What services did you offer?
We provided ante-natal care and post-natal care and were able to offer safe deliveries for pregnant women. We had an oral re-hydration tent to treat all the cases of diarrhoea after the earthquake and we had an Expanded Programme for Immunization aimed at childre n and pregnant women. We carried out some hygiene promotion -- distributing kits, raising awareness of safe motherhood amongst the community, providing safe delivery kits to pregnant women, promoting the benefits of immunization and the advantages of breastfeeding. In December, which was the opening month of the mother and child health post in Cham, there were 988 consultations and 980 vaccinations were performed.
How many people were working in the clinic?

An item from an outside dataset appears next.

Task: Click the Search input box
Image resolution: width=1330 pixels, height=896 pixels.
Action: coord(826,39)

There were three nurses. Two women from the Swedish Red Cross and one from the Australian Red Cross - I was more involved in administration. There were also a male technician from the Finnish Red Cross as well as many local workers and female translators. We had to do a lot of confidence building among the women at first and of course, within the clinic, it was an all-female staff. The patients wouldn't come to see male doctors or undress in front of a man for examination. It was quite difficult to find female translators at first as they had to be flown in from Muzaffarabad and Pakistan is a very traditional society. Women rely on men entirely. Every important decision is taken by the husband, father or brother. So often, male members of their families would come to inspect the clinic first but all but one family agreed that their female relatives could work with us.

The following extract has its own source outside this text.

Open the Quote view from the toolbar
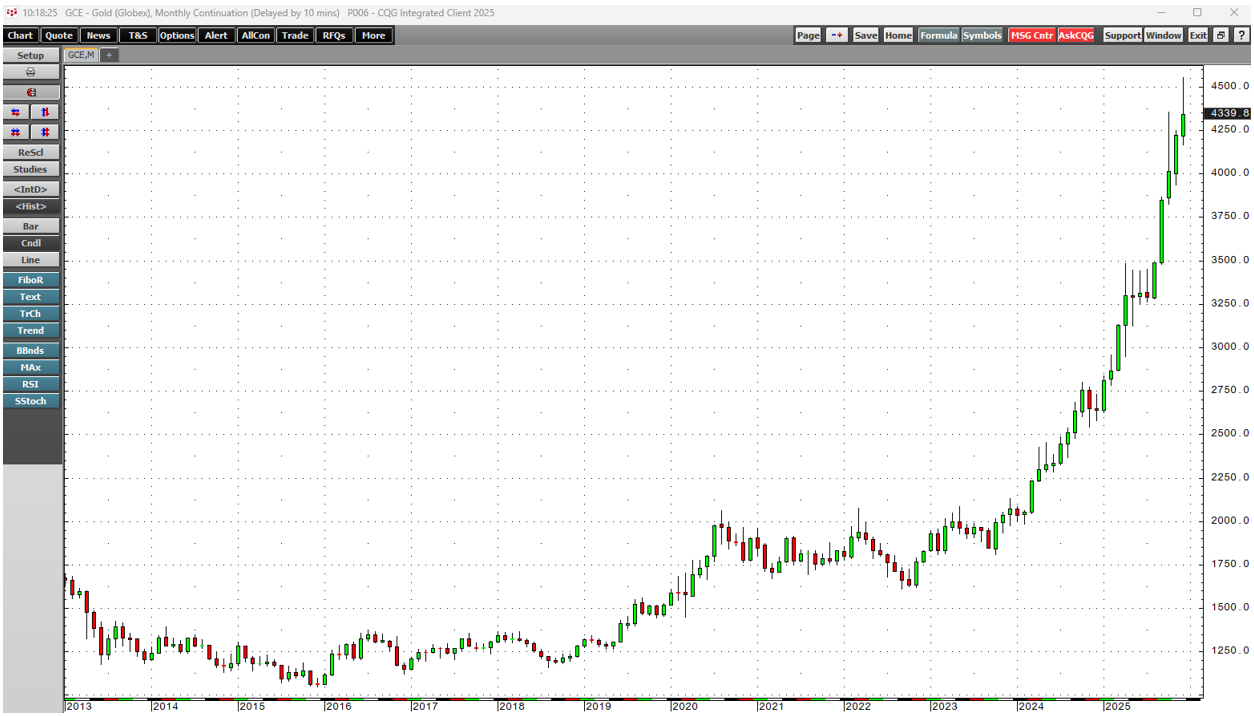Screen dimensions: 1254x716 [x=59, y=36]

Did you hire local women for other purposes too?
Yes. We had a lot of local women support staff to help us with cleaning and doing the laundry for example. I employed women who'd lost their husbands and had families to support. We had to be flexible sometimes of course. We ha d to employ a male cleaner for the tents that housed the clinic because the work could only be done after closing time and the elderly woman we originally employed did not like having to walk home afterwards in the dark. We found her another part-time job though.
How long will the clinic stay open?
It is expected to operate for three years but of course the situation might change and we could be asked to leave. For now, though, the authorities have said we can stay for three years. We have a lot to do – right from the very basics. A lot of the time it is a question of education and that takes effort. Women give birth in a field during the working day, go home in the evening and go back to work the following day. Maybe three children in a family have died but for them it's normal, they don't know anything else. So often they see no reason to visit some foreign woman for advice on how to give birth and raise children. It starts with education on hygiene, how to take care of the family and what kind of food to provide. Education is a long-term commitment. We also discovered that many people only trust medicines given by injection – they don't have any confidence in drugs given in tablet form. So there's a lot to be done. What we plan to do as well is to work with local people and to train some traditional birth attendants at the community level.

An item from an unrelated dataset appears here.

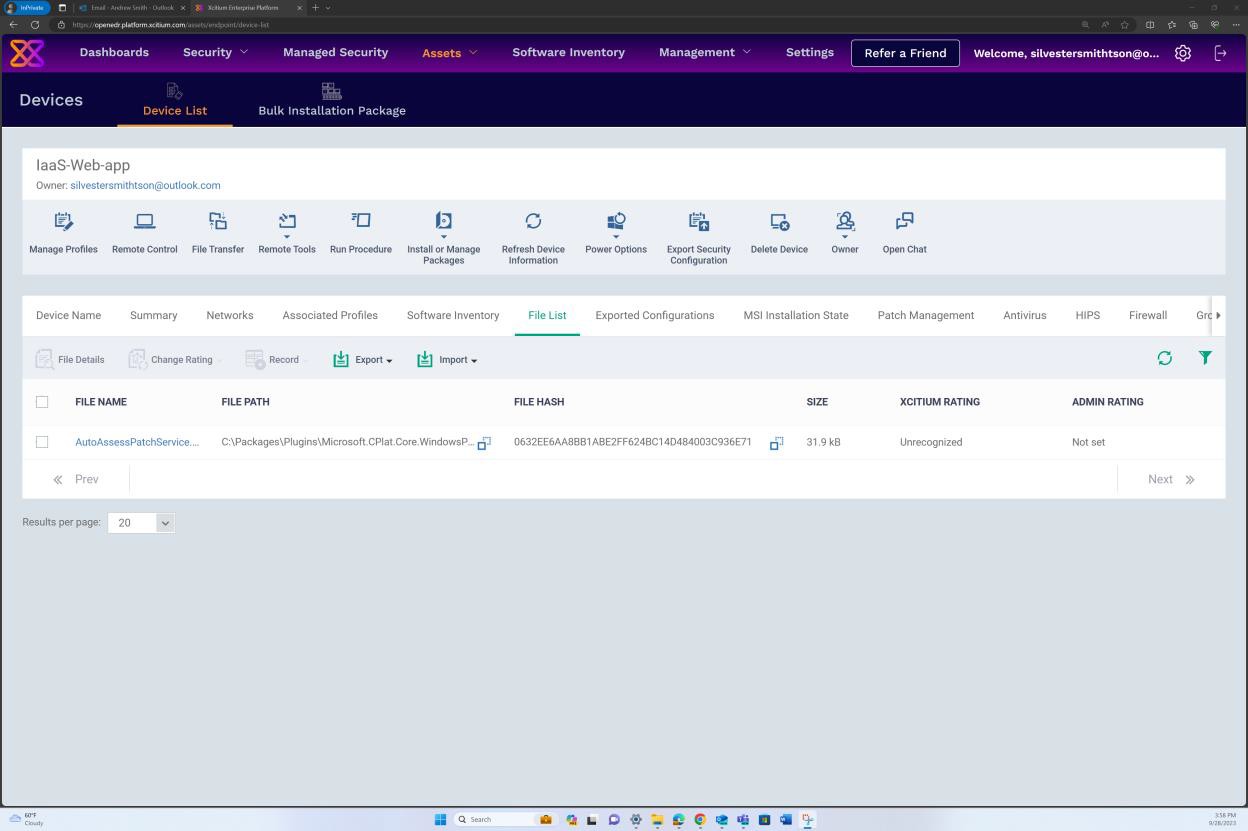Start a File Transfer session
This screenshot has height=831, width=1248.
217,232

What was your overall impression of your stay in Kashmir?
It was a very positive experience. We were amongst the first foreigners to access this area in years. Suddenly we arrived in this remote area with our helicopters and generators to heat tents – a huge set-up – and of course there was a lot of curiosity about us. But the people are very kind. They have nothing but they are extremely generous. We had excellent relations with the military but also with civil leaders, with the imam and with the head of the village. The imam was the first to come to the clinic on opening day to have his children immunized. They were really happy to see us and they gave us a warm welcome.